Review :-
Must masturbate mentally … Must read more intellectually stimulating porn … Must sex-educate the self through pulp fiction of the sleaziest kind … Must update self on the birds and the bees… Because life’s a b***h and love is a fantasy between (book) covers and because ‘Mastram’ says it’s a ‘must’! Yes, Mastram was India’s Shakespeare of sleaze, the bard of the bawdy who controlled all the mind-fornication there was, that held all of North India in its ‘jerky’ grip through the 80s.

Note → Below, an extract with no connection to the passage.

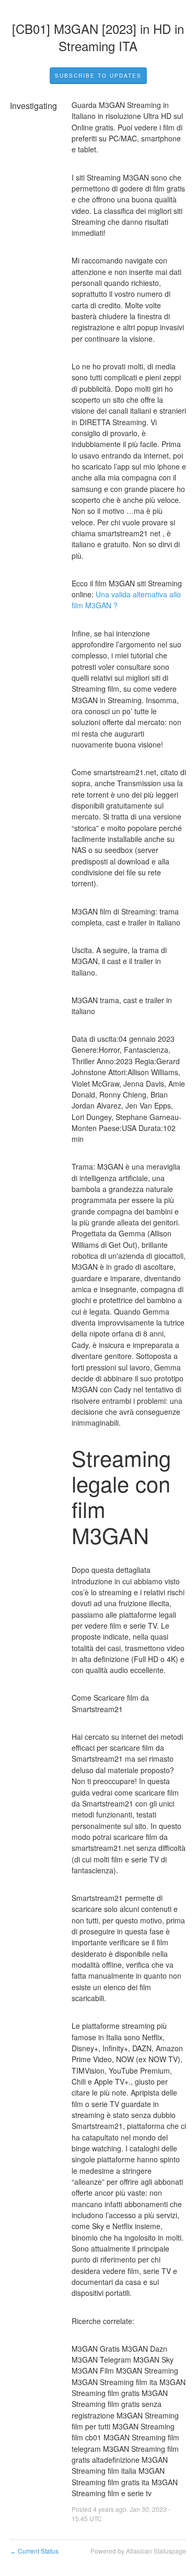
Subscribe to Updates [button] (98, 75)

Rajaram (Rahul), a M.A in Hindi, quits his bank job in Manali to pursue his dream of being a novelist. He finds support only in his sanskari wife (Tara), and even after desperate attempts, all publishers reject his literary work because his kahanis have the matter but lack the ‘meat’. Realizing that sex sells like hot samosas and lust ‘whets’ hungry minds over literature, the struggling Premchand in him begins churning out porn-packed in-paperbacks, under the pseudonym of ‘Mastram’.
His lurid stories (‘Baniye Ka Lollipop’, ‘Sheela Ka Yowan’) discreetly called ‘woh-wali kitaab’ becomes a best-seller. But what happens when the covers are pulled off his identity and he’s exposed as the man who sells sexual fantasies for a living?

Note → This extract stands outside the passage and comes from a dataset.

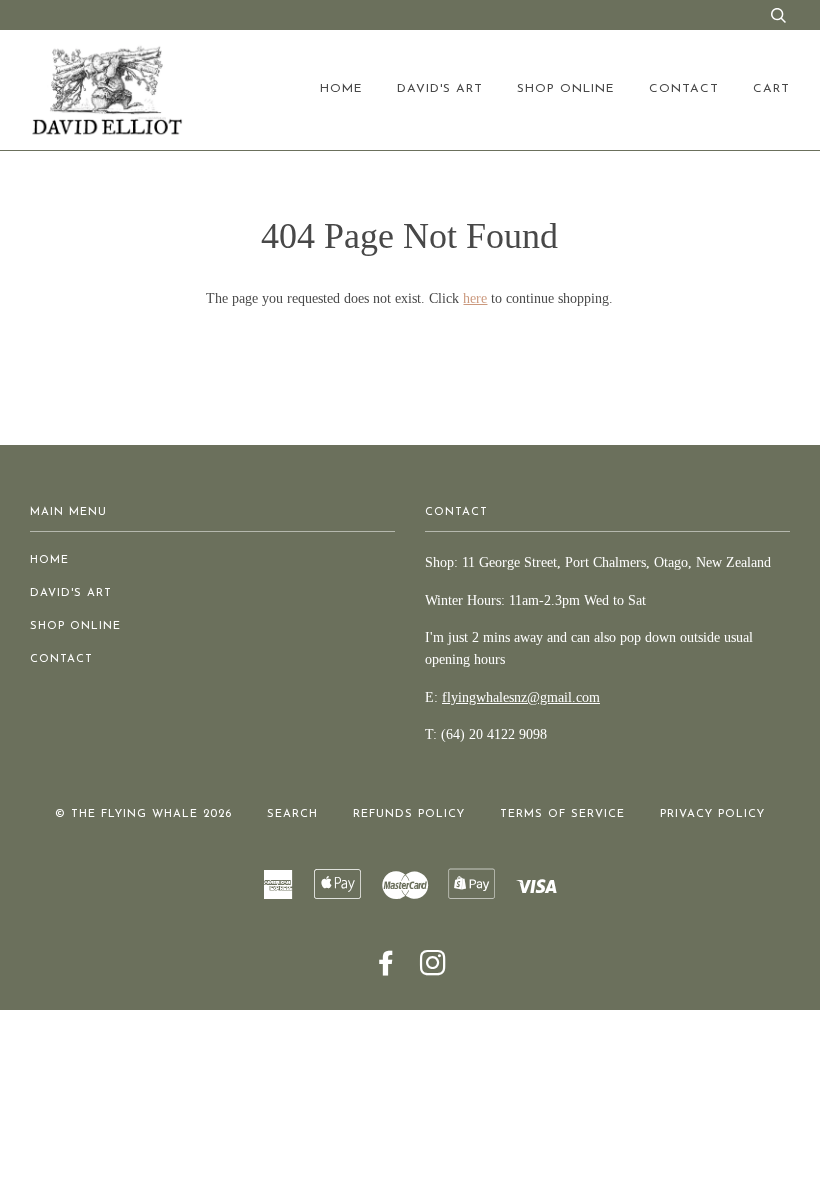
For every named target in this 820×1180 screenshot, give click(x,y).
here (475, 298)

Jaiswal’s premise is different and daring; he bares the hypocrisies of a society that shames, silences and devours sex – all in the same breath (ahh!). Even the typography of the title symbolizes a male organ, but the film is far from pornographic. It’s about the psyche and dilemma of a writer torn apart between art and erotica. The problem is the storytelling that’s languid and uninventive for a subject so explorative.
The story lacks stamina, and the background music drags the plot. Rahul’s performance warms up at the start, but his expressions soon get repetitive, and Tara can’t juice the plot that runs dry.
The film that had a lot of potential, but what’s missing is the ‘woh wali baat’.
Story :-
A fictional biography of a writer who craves to exploit his literary skills, but ends up with creative writing for carnal consumption only. He becomes the hottest name in pornographic pulp fiction.